Illinois county board member talks joining Missouri

(The Center Square) – Jersey County board member Eric Ivers is convinced he’s speaking for the masses in advancing his call for up to eight downstate counties lining the southern Illinois border to officially become part of Missouri.

“What we’re looking for is the possibility of more rules like our own, which Missouri has, and getting away from being controlled by extremely small geographic but extremely large population areas in Chicago,” Ivers told The Center Square of the referendum question on the issue he sought to have placed before voters this spring. “That includes taxing and gun rights, just those types of things that the red counties are in favor of and the blue counties are totally against.”

Ivers argues that some residents have become so frustrated with the thought of being represented by a party that doesn’t really speak for them a growing number of them are even proposing dividing Illinois into two states.
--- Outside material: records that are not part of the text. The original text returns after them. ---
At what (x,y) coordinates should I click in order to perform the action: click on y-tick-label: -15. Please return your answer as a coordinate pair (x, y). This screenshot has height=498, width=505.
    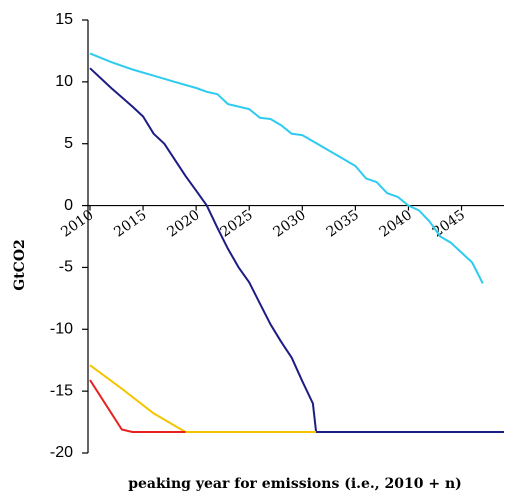
    Looking at the image, I should click on (62, 390).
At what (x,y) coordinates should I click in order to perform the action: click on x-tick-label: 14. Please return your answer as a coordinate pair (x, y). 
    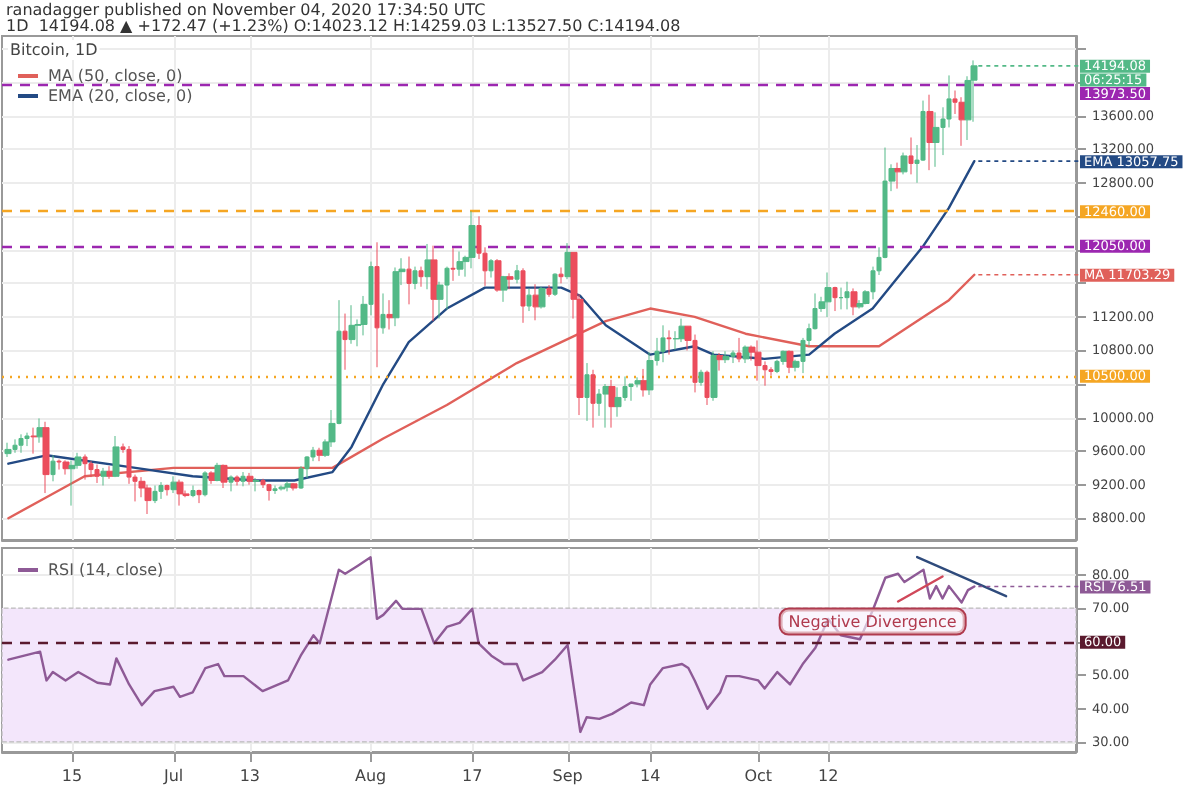
    Looking at the image, I should click on (650, 776).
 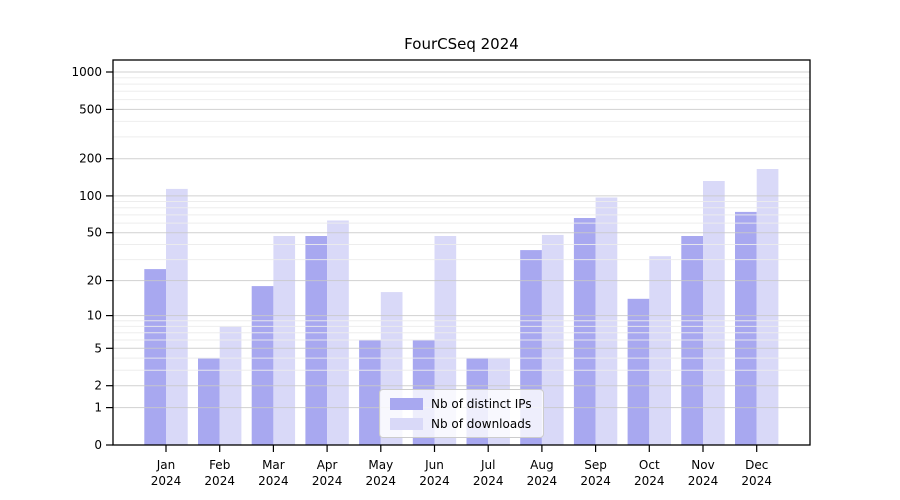 I want to click on x-tick-label-month: May, so click(x=380, y=465).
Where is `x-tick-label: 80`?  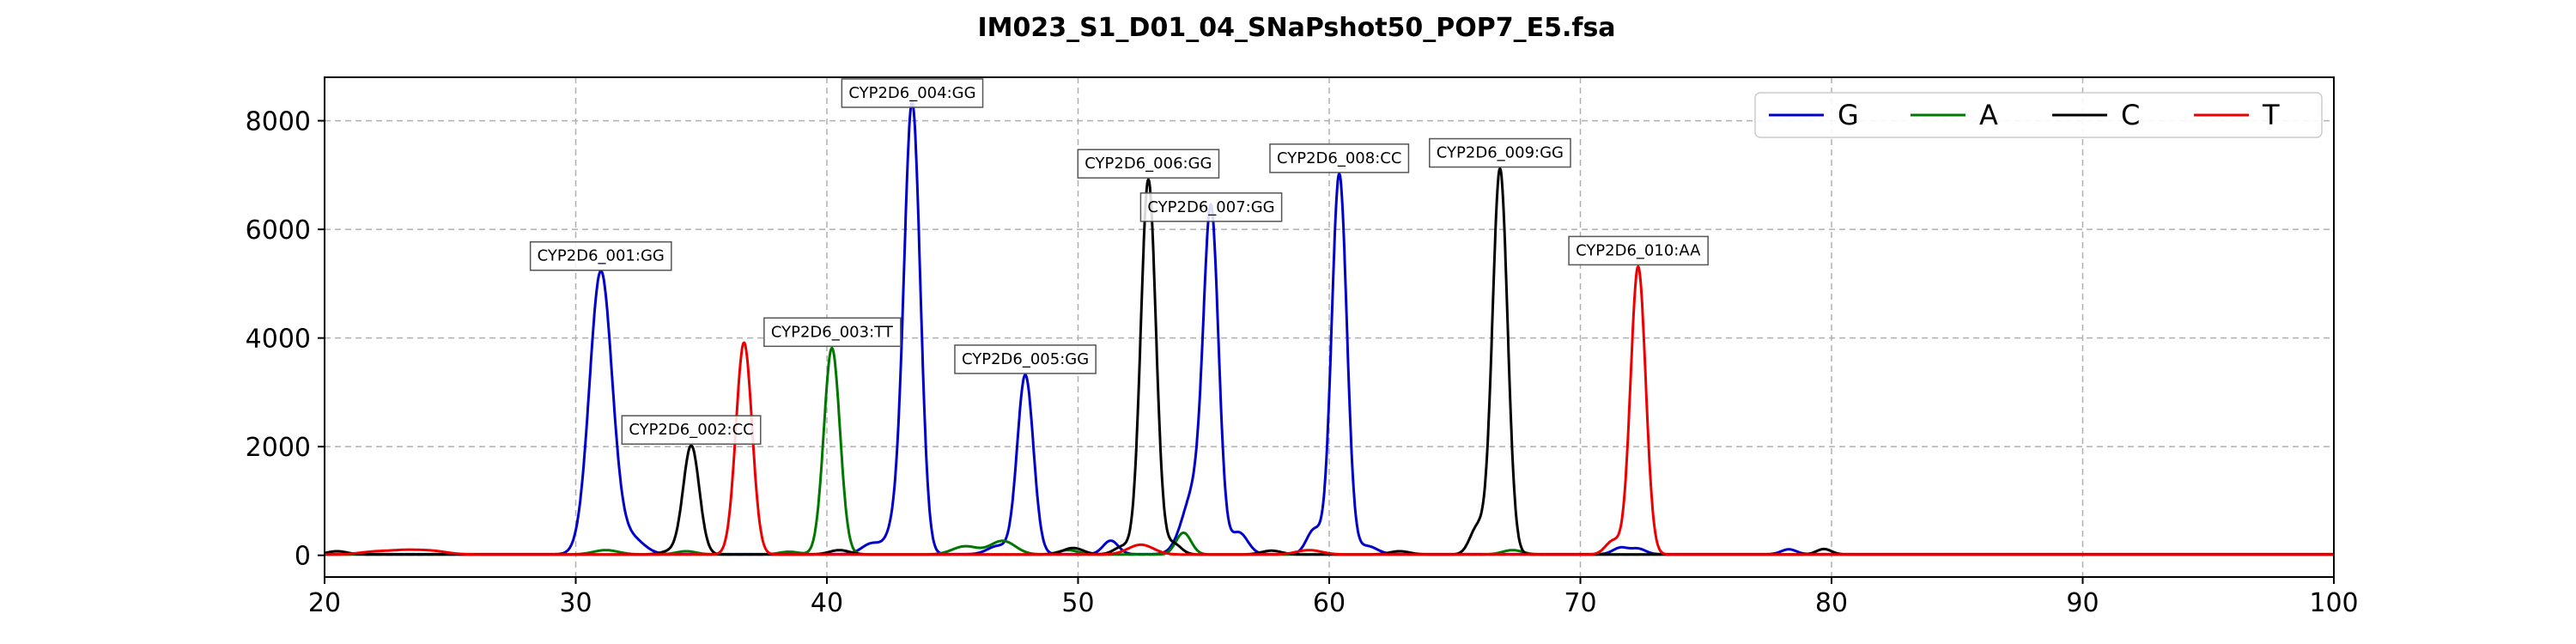 x-tick-label: 80 is located at coordinates (1832, 603).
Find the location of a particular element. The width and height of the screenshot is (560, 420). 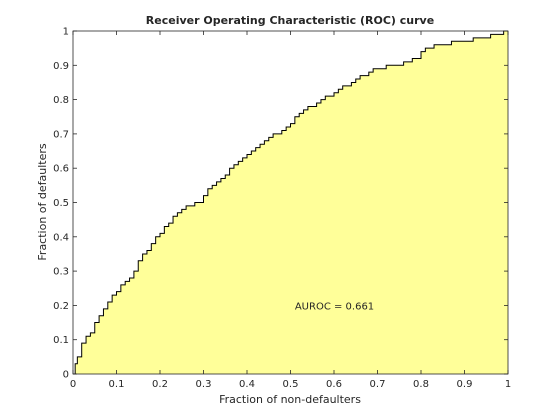

x-tick-label: 0.5 is located at coordinates (291, 384).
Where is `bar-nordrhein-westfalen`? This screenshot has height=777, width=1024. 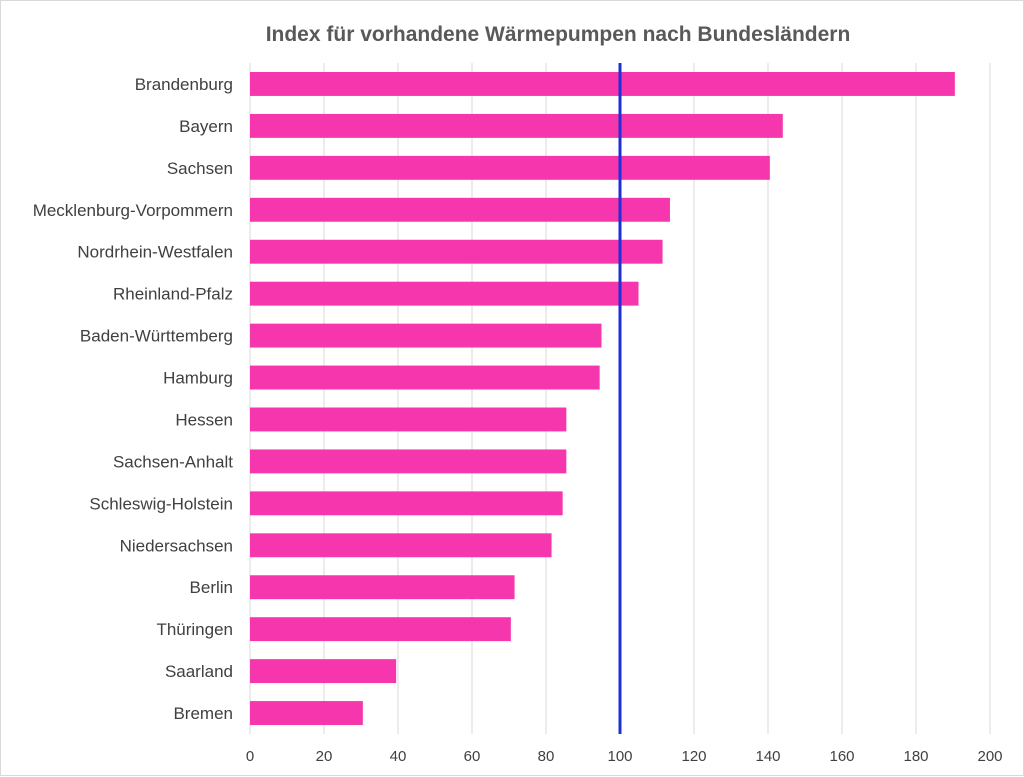 bar-nordrhein-westfalen is located at coordinates (456, 252).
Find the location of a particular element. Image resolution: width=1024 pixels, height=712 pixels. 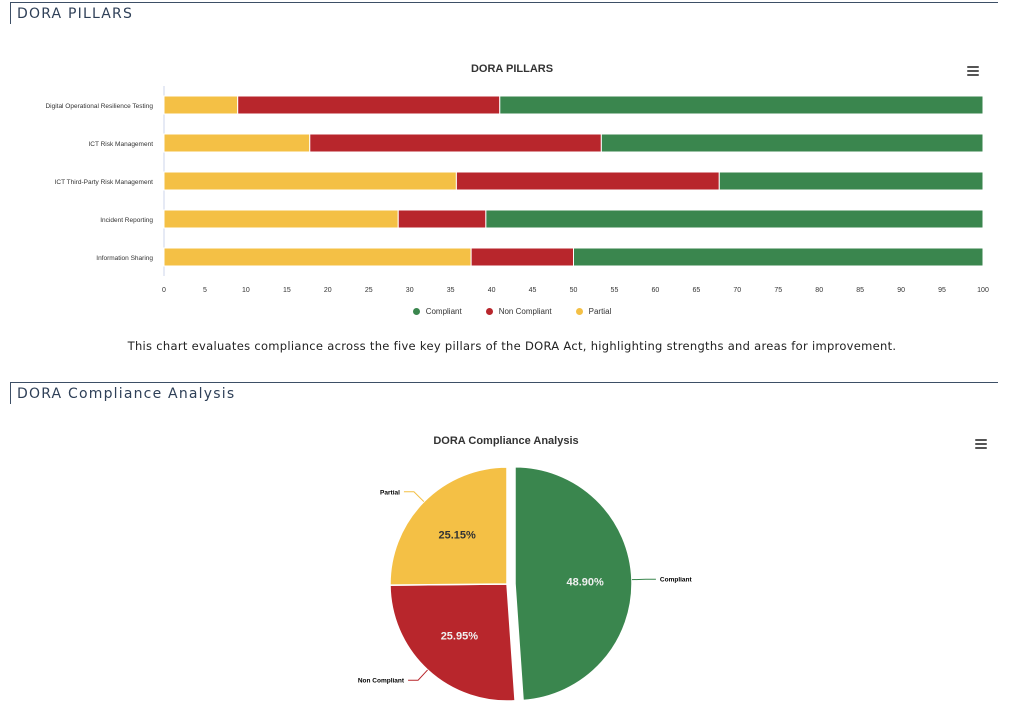

legend-item-partial: Partial is located at coordinates (594, 312).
Seeing any kind of change on such a front come about, Ivers concedes won’t come easily, especially with Illinois Attorney General Kwame Raoul already blasting such succession talk as an effort that would have “no binding legal effect.”

“He’s technically correct; we can’t just vote to secede Illinois and join Missouri, but we had no intention of doing that,” Ivers added. “The process would have been to investigate how to go about moving the borders from one state to the other, which would include the Illinois legislature, the Missouri legislature and the U.S. Congress. The referendum that was knocked down was simply to see what the feelings of the people of those counties were.”

Ivers leaves no doubt about where he stands, even as debate over the issue hits a fever pitch.

“My standing is still that the citizens of Jersey County would be better off if we were a county in Missouri,” he said. “There’s also been some support in surrounding counties, and it’s likely if we ever pursued this we would get the same type of vote in about six other counties around us.”

Now recovering from a pair of major surgeries, Ivers said he isn’t sure about what could come next.

“My guess is that it’s going to be hard to get a referendum on the ballot since I’m not capable of pushing the program myself and if it does get on the ballot I would think it will take many years for things to actually culminate in a change of state boundaries,” he said.

For any succession plan to advance voters in Illinois, Missouri and the U.S. Congress would all have to sign off on it.